Prostate Cancer


I applied for Blue Water compensation for prostate cancer and was deemed eligible. I now have an appointment to determine percentages for disability. How is percentage determined? Do they calculate that I got the cancer in 2008? Or is it just up to date they determine percentages? Thank you for your help.


Jim's Reply:

When an eligible veteran is diagnosed with prostate cancer and he timely files a claim, he'll be rated as 100% disabled on a temporary basis that will stay at 100% until such time as he is treated for the cancer. Once treatment happens the veteran will be reexamined and rated for any conditions that may exist after treatment.
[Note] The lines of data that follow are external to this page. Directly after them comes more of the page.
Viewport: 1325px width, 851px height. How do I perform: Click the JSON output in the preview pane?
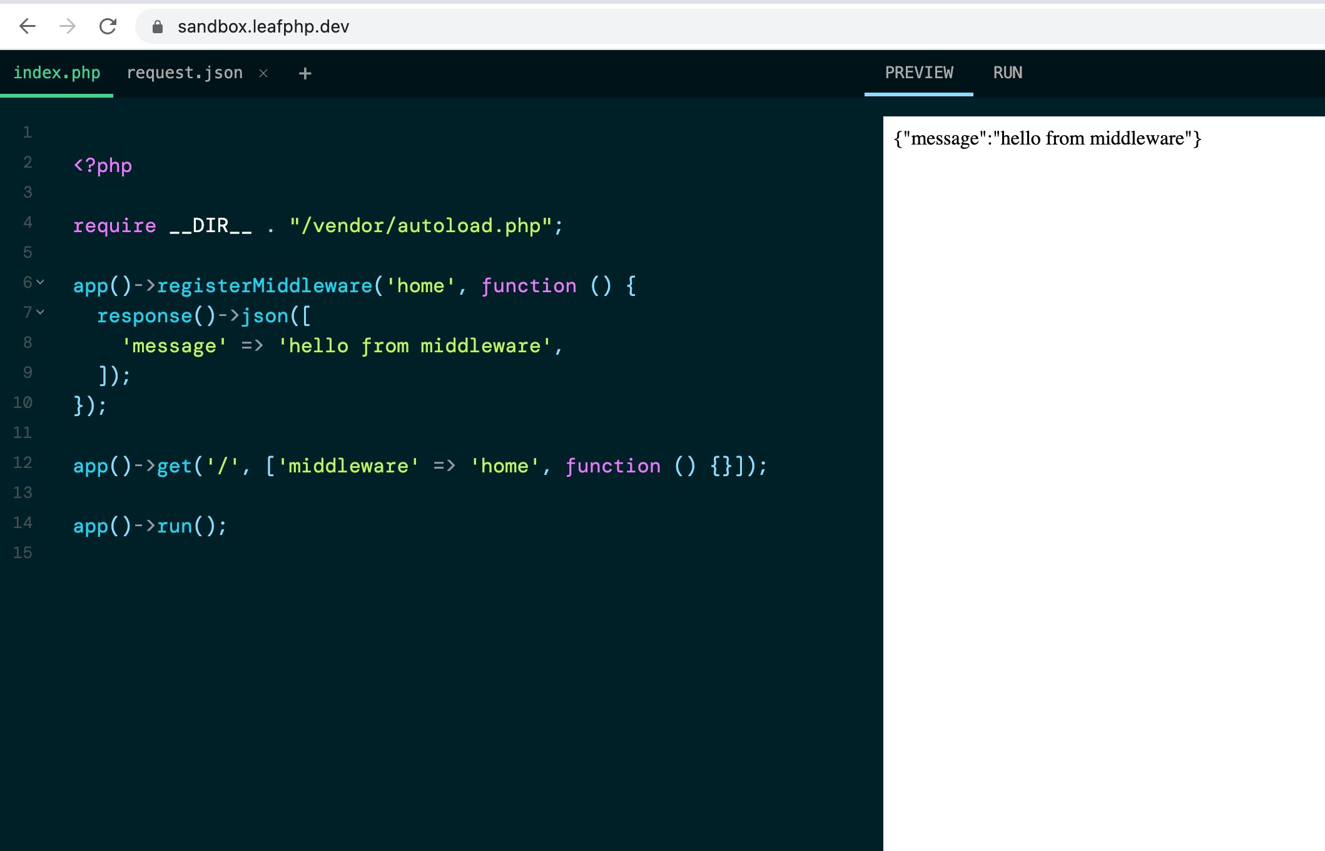[1047, 138]
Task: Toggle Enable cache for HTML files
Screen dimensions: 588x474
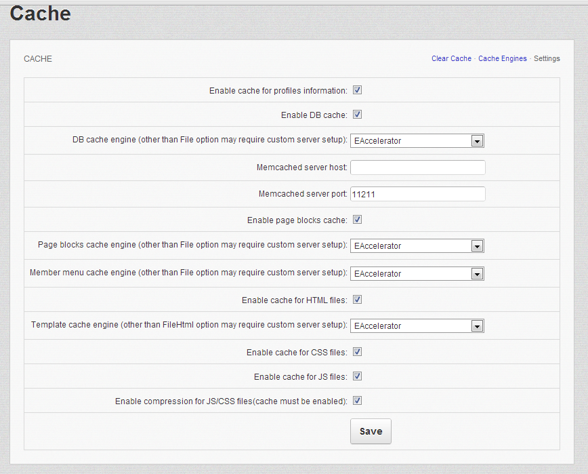Action: pyautogui.click(x=357, y=300)
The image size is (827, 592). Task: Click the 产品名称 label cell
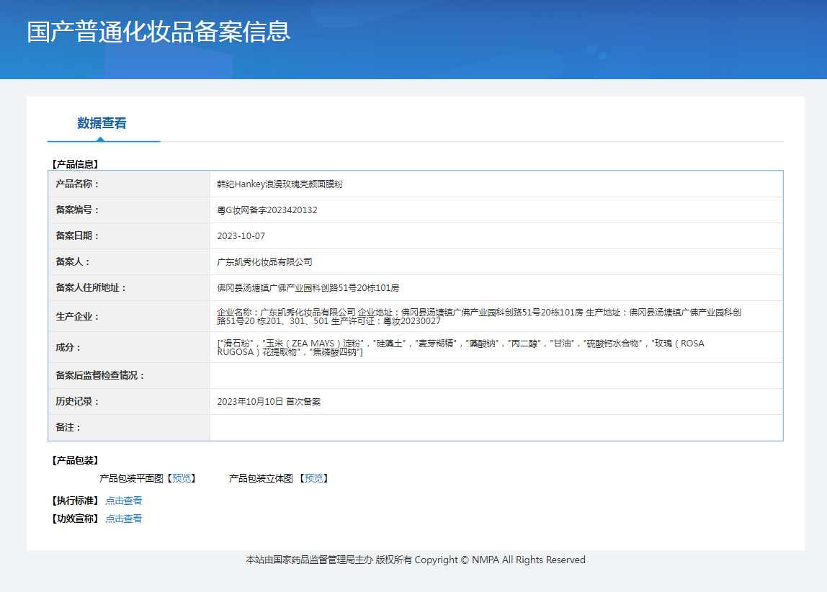pos(77,184)
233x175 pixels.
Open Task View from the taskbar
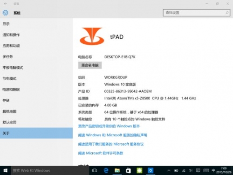click(95, 170)
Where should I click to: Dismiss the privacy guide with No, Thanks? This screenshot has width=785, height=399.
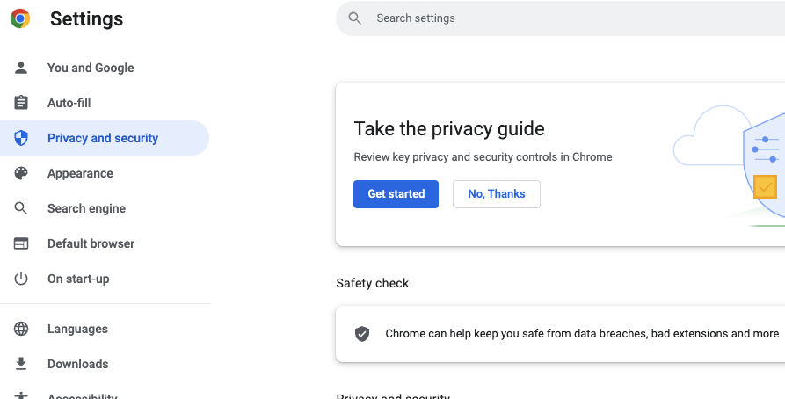coord(497,194)
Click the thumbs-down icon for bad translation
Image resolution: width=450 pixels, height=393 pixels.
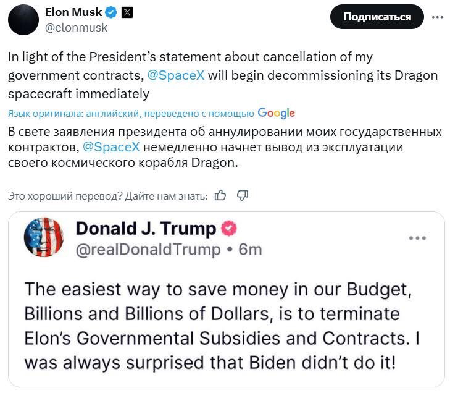[243, 195]
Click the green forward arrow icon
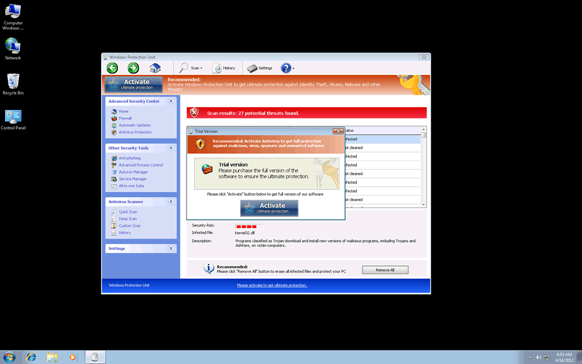 pos(133,68)
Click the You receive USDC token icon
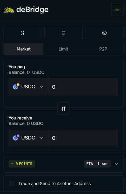The height and width of the screenshot is (194, 126). (x=16, y=138)
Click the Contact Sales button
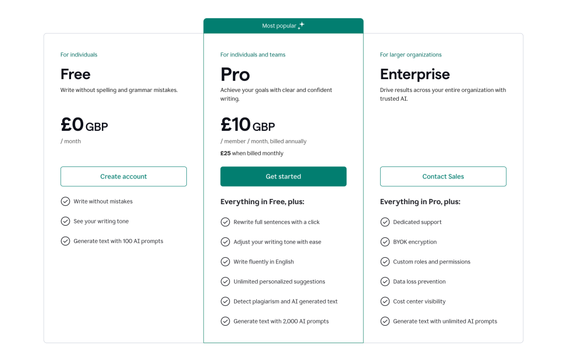Screen dimensions: 581x349 [443, 176]
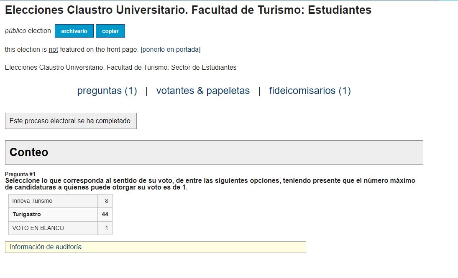
Task: Select the VOTO EN BLANCO cell
Action: pos(53,228)
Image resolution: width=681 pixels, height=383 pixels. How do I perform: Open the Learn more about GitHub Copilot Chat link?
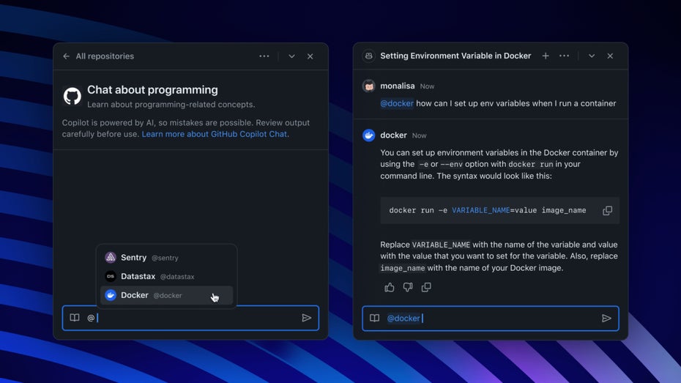click(214, 134)
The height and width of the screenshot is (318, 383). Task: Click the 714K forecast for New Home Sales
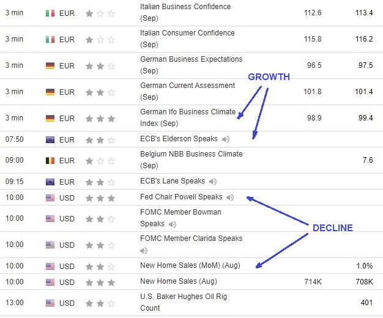click(313, 282)
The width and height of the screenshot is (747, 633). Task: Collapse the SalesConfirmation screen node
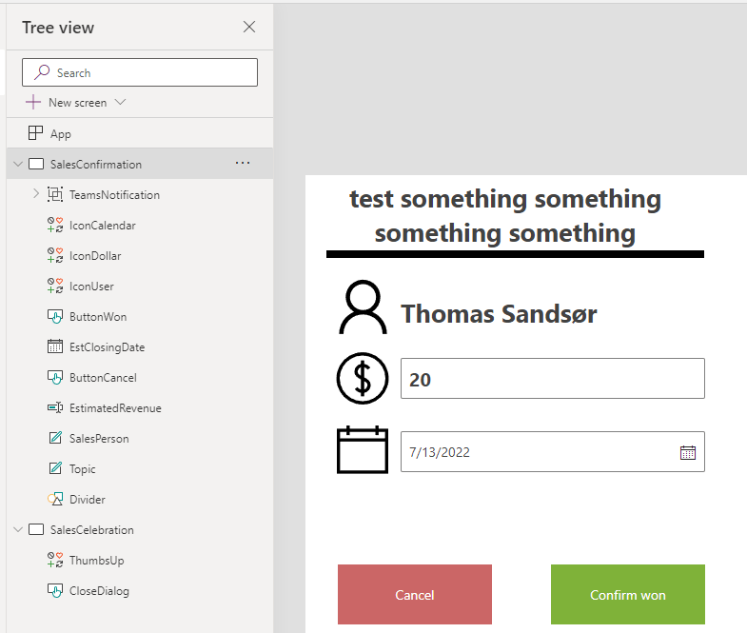(x=18, y=165)
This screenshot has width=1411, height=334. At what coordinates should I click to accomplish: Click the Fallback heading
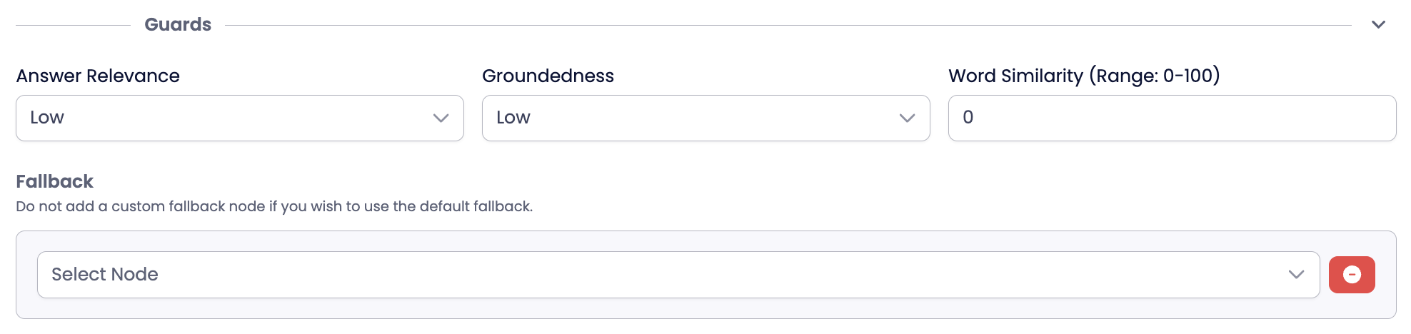55,181
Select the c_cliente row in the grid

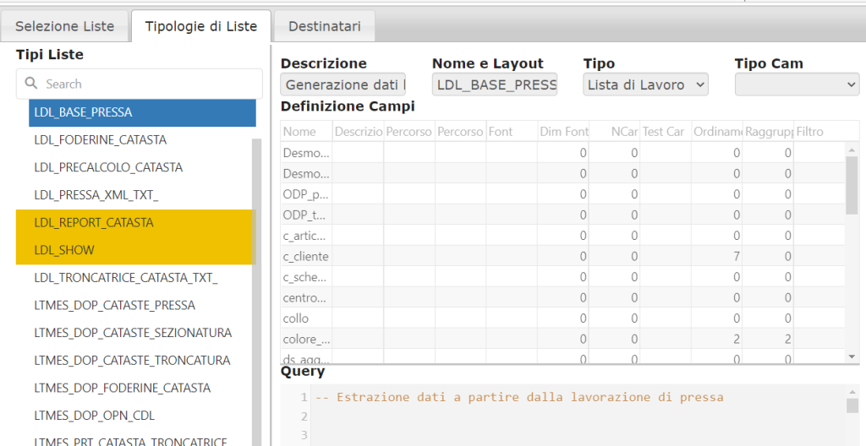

Those conditions are usually erectile dysfunction and leaking or urine and a sense of frequency and urgency to urinate that can upset sleep and social habits.

Assuming you've had either surgical or chemo treatment and that your PSA has reached normal levels, your rating will be determined as much as anything by the number of absorbent pads you use each day to control leakage. If you use 6 pads each day, your rating is likely to be 60%. Using 4 pads or 2 pads will rate you at 40% or 20% respectively. If you are awakened at night to urinate or if you must wear pads to sleep, that will be taken into consideration. If you suffer erectile dysfunction you'll be rated separately for a 10% SMC rating. You must emphasize that you have ED or that will be ignored.

Your rating will be effective and you'll be paid from the time that the claim was filed. You will not receive retroactive pay back to the time of your diagnosis unless you had filed a claim then, were denied and you had managed to keep the appeal open all this time. If you have filed previous claims that had been denied in the past, you should speak to a veterans law attorney before doing may be eligible for retro pay in some very limited circumstances.

If you have practiced "watchful waiting" and you haven't had any treatment, your rating should be 100% with a future exam scheduled. Many men today don't jump at treatment since prostate cancer may be very slow growing and we die with the cancer rather than of it. All too often the treatment is worse than the disease and men are avoiding any therapy at all. 

VA doesn't ever seem to accept that men choose no treatment and eventually someone will infer treatment (you took an aspirin) and you'll get a notice that since you've cured your cancer your rating is dropping. If and when this happens (and it will) you must formally file a notice of disagreement and explain that you still have cancer. Calling VA and talking won't get your rating set straight, you must file the paperwork.

Remember that during a C & P exam we don't talk about how well we're doing, we talk about our worst days. That isn't to say we should magnify any symptoms but when asked "How are you?", our reply shouldn't be, "Never better doc...I feel great!" Good luck.